This repository contains a package for an implementation of Top-KAST: Top-K Always Sparse Training. Top-KAST is a generic method to train fully sparse neural networks. We follow the original ideas from the authors' Top-KAST paper as closely as possible.
Selecting the active parameter subset is done by identifying the Top-K largest weights per layer. We provide a sparse adaptation for an nn.Linear module.
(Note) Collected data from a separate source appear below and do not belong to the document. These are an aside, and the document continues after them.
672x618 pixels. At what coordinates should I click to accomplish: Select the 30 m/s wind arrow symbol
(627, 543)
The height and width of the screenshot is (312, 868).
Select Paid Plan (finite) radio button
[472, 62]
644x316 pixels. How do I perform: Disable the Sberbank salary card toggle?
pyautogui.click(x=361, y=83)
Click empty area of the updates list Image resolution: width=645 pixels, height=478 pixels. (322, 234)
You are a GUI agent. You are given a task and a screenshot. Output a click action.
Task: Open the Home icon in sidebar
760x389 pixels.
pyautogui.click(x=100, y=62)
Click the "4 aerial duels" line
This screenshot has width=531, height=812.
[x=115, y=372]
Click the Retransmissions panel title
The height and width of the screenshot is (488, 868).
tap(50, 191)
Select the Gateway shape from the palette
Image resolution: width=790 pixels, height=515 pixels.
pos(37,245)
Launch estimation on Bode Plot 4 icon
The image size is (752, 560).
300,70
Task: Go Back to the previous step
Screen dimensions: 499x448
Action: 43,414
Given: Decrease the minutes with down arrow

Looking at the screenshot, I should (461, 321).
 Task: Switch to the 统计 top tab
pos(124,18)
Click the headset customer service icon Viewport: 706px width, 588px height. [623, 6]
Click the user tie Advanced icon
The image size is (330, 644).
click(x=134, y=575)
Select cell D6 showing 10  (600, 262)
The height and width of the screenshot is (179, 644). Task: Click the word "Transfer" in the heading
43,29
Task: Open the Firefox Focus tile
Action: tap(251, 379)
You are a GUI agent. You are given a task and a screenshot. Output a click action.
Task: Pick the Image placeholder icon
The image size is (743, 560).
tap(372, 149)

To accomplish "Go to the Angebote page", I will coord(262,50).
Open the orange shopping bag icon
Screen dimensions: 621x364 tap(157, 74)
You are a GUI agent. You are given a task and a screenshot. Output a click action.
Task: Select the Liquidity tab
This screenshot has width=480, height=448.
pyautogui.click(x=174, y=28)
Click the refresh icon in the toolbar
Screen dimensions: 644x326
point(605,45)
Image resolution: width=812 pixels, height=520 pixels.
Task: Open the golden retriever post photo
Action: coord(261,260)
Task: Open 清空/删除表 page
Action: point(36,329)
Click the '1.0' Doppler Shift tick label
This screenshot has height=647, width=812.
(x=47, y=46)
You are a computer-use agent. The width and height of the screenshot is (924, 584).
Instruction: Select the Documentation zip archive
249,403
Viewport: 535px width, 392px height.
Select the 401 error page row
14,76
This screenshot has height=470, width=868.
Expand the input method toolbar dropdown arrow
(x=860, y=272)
Other types of layers may be added later on.
Local installation:
- Make sure that PyTorch is installed (see https://pytorch.org/get-started/locally/).
- Clone this repository.
- Set working directory to where the repository has been copied to (
cd torch_topkast
). - Run
pip install .
.
Testing is carried out by training on a synthetic two-dimensional example and the Boston housing data set.
from torch_topkast.topkast_linear import TopKastLinear
from torch_topkast.topkast_loss import TopKastLoss
from torch_topkast.topkast_trainer import TopKastTrainer
import torch
import torch.nn as nn
from test_data import boston_dataset
device = torch.device("cuda:0" if torch.cuda.is_available() else "cpu")
class TopKastNet(nn.Module):
def __init__(self):
super().__init__()
self.layer_in = TopKastLinear(
13, 128, p_forward=0.6, p_backward=0.5, device=device)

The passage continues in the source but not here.